### Page extract
--- --- ---

When other members of his cleanup crew reported having similar problems, they began to connect health issues to exposure to the oil and dispersants.
 
“All of us who worked went through the same thing… We just didn’t feel good.”
 
Still, Williams was a shrimper at heart. He loved the water and went back to shrimping as soon as he could after cleanup ended. He describes his Fall 2010 shrimping trips as some of the best he has ever had. Outside of lingering fatigue and health issues, he thought the worst was over.
 
After a while, Williams got used to feeling tired and sick and, until September of 2014, he was able to push himself to work through it.  That’s when the seizure-like episodes started.
 
During an episode, his heart races and he feels a numbness that spreads across his face and head, similar to what he’s heard a stroke might feel like. He says his blood pressure soars and then rapidly drops, initially causing doctors to suspect heart problems, which have since been ruled out. He says doctors have told him a CAT scan of his head is normal and have also ruled out a stroke.
 
“Five hospital stays of five to seven days each, four emergency room trips and two months of going back and forth to doctors and I still haven’t been diagnosed with anything wrong with me,” Williams explains with frustration.
 
He has endured a battery of tests and been prescribed anti-seizure medication, but says nothing’s helped.
 
“I tell them every single time I worked cleanup and they just roll their eyes,” Williams adds.
 
Doctors have advised him is not to go offshore and to stay within reach of medical care, which scares him.
 
“If they can’t figure out what’s wrong with me, I wish they’d at least figure out what’s not wrong with me…At least if they could figure out that it won’t kill me, it would be easier,” Williams said softly.
 
“Right now I worry about having one of these and it turns out to be a stroke or something. I’m scared I’m gonna die.”
 
Due in part to the stress of his illness and inability to work, he and his wife have separated and he recently moved in with his parents.

--- --- ---

### Record set
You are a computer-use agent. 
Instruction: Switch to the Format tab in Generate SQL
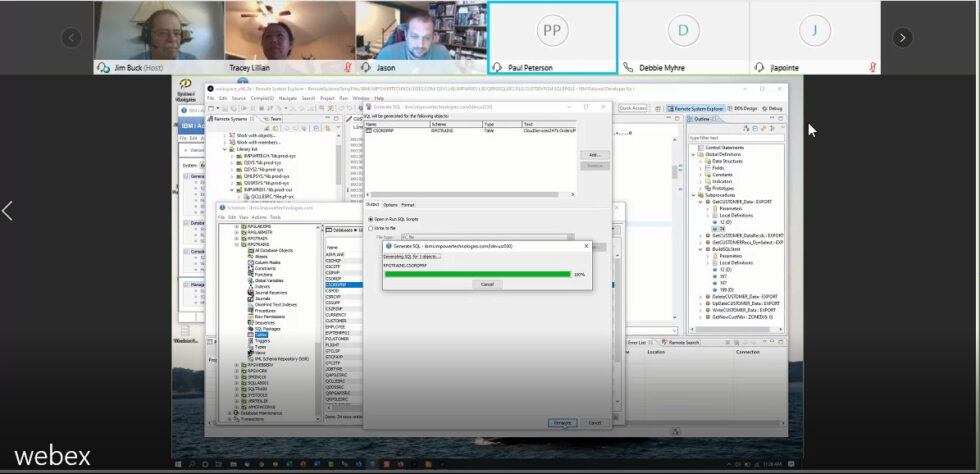coord(408,204)
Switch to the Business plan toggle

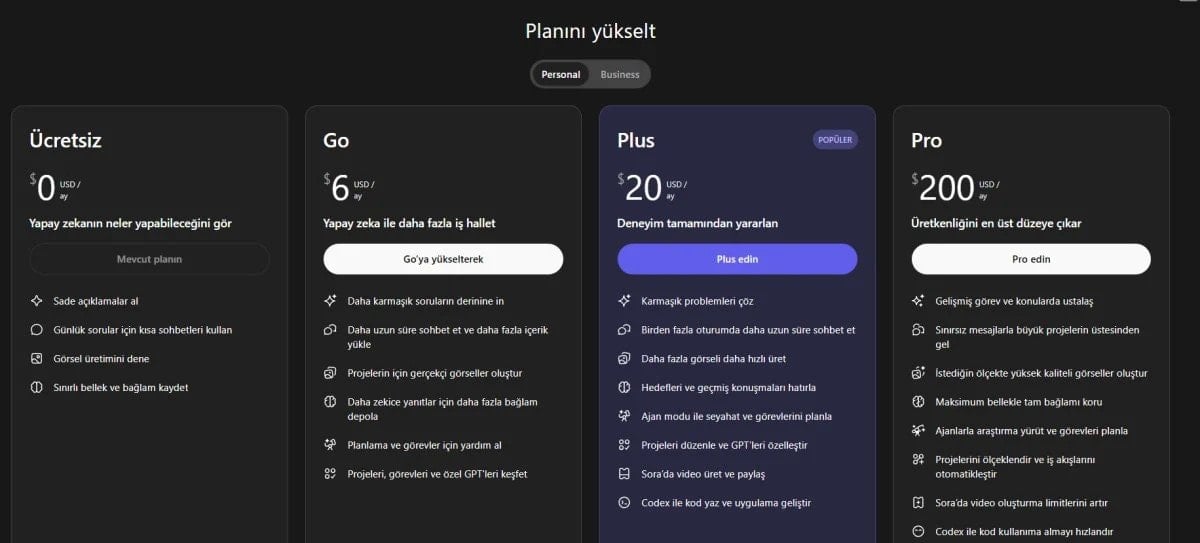click(620, 74)
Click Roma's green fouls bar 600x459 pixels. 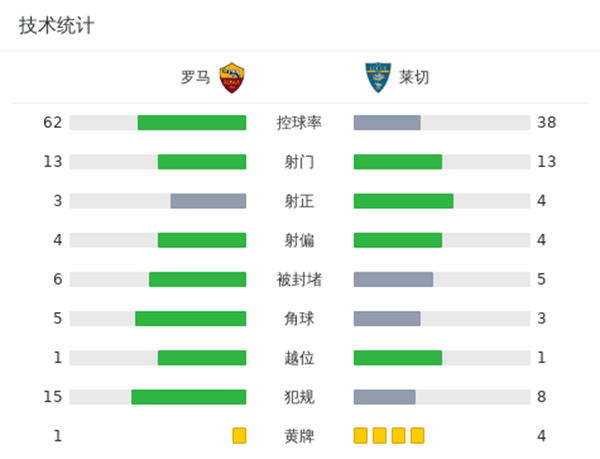coord(189,397)
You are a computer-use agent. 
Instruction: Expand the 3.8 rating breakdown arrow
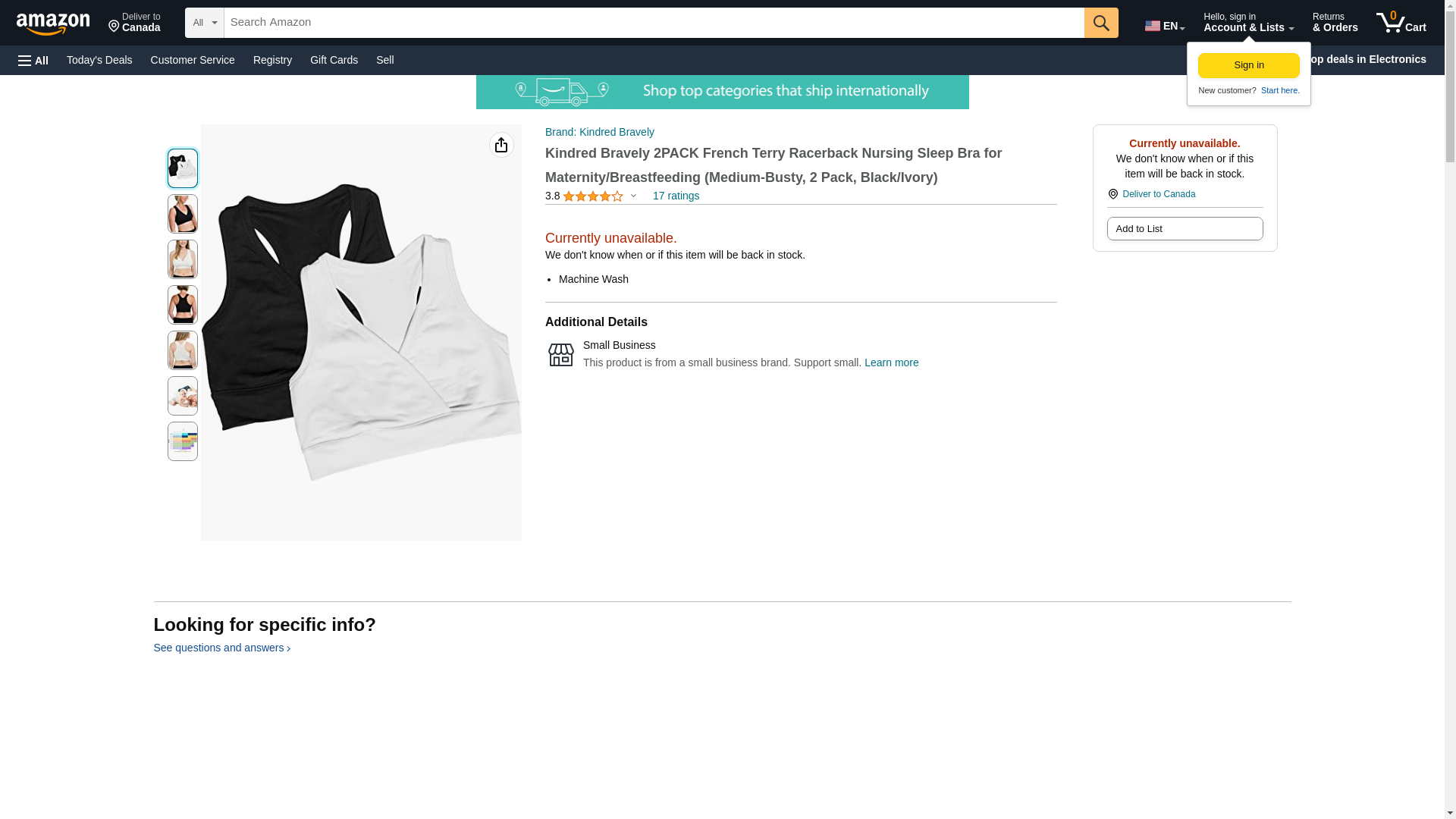(633, 196)
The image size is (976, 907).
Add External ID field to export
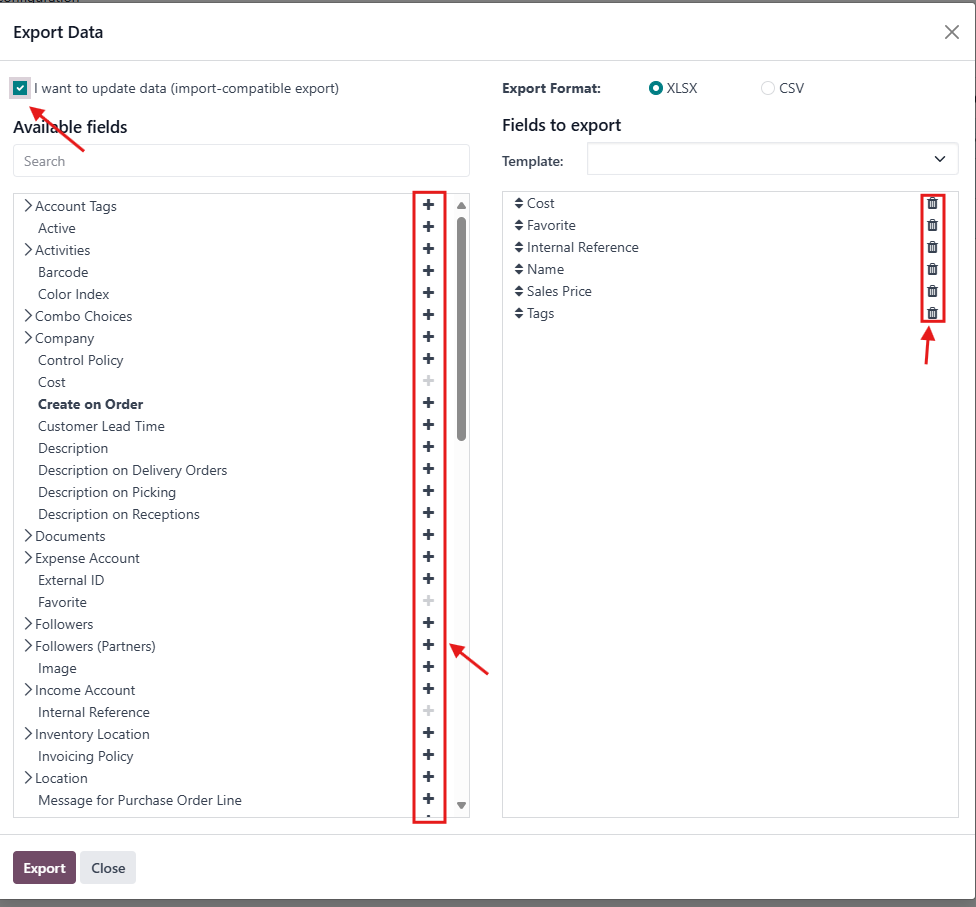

--- --- ---

### Action item
Continue the account of Williams's health troubles after the oil cleanup, starting right after its last sentence.

### Exercise response
 
After an episode, he says it’s not uncommon for him to sleep for up to 30 hours.
 
Doctors recently discovered polyps in his sinuses, with one completely blocking his left sinus that needs to be surgically removed. “They can see there’s a polyp in there, but they can’t see what’s behind it.”
 
Like many who became ill while working BP cleanup, he worries about medical bills.  “Something’s wrong…I made good money when I worked with them, but now I have all these medical problems.  Who’s going to pay for that?"
 
When he was still shrimping, like most fishermen, Williams was uninsured. Since last September, he’s incurred nearly $200,000 worth of medical bills. Ironically, now that he’s no longer able to work, he qualifies for medical assistance, but that only covers William’s most recent hospitalization and future medical expenses.
 
As it currently stands, the medical benefits settlement agreed upon by BP and plaintiffs, and approved by Judge Barbier, will likely not cover Williams and others in similar situations.
 
According to reports, the settlement wording initially required claimants to have experienced symptoms prior to April 2012.  However at some point, the wording in the final copy was altered to require claimants to instead have been diagnosed prior to April 2012.
 
When the wording was appealed, even Judge Barbier seemed surprised. He ruled that the wording must be interpreted as it was written, but also noted,
 
“It is rather strange that the court would approve a settlement that really doesn’t settle thousands of claims and requires them to file another lawsuit. I mean, it doesn’t sound like much of a settlement.”
 
Many, like Williams, agree.  A large percentage of toxic exposure victims were uninsured when they first became ill and only went to a doctor when their symptoms became unbearable.  It has been estimated up to 95% of all claimants were not diagnosed by the deadline, leaving victims to pursue legal compensation lawsuits on their own.
 
“In order to have been diagnosed by that deadline, I would need to have gone to a doctor way before my serious health problems started,” said Williams, tiredly.
 
“But how could I have known it would get this bad?”